Later, the Fat Controller was waiting for his suitcase. He watched the porters
carrying it across the line. He was anxious as to how he was going to slip into the Gents toilet and come back without anyone
noticing his new bra. And then...it happened! Percy came into the yard, and ran right into the bags. Boxes and bags flew high
into the air, and jam rained down on everyone!

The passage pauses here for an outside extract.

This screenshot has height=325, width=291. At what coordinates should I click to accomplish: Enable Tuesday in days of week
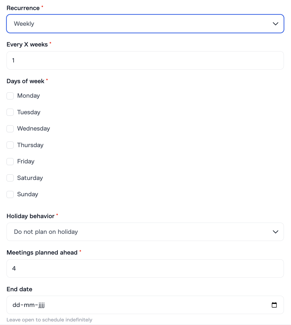pyautogui.click(x=10, y=112)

Sticky streams of jam trickled down Percy's face, a pair of trousers
coiled lovingly round his funnel, a top hat hung on his lamp iron, but worst of all, the Fat Controller's wife's bra hung
from one of his buffers, while the frilly underpants had landed on his nose!
The Fat Controller angrilly siezed the
top hat, "MINE!" he said firmly, "Percy look at this!" "Yes Sir." said Percy nervously. "My wife's frilly...I mean,
my best trousers too!" he scolded. "Yes Sir!" "We must pay the passengers for their spoilt clothes. And that br...and
my trousers are ruined! I hope this will teach you not to play tricks with the coaches!" Percy puffed away to be cleaned
at once. And by the end of the day, he was looking much better again.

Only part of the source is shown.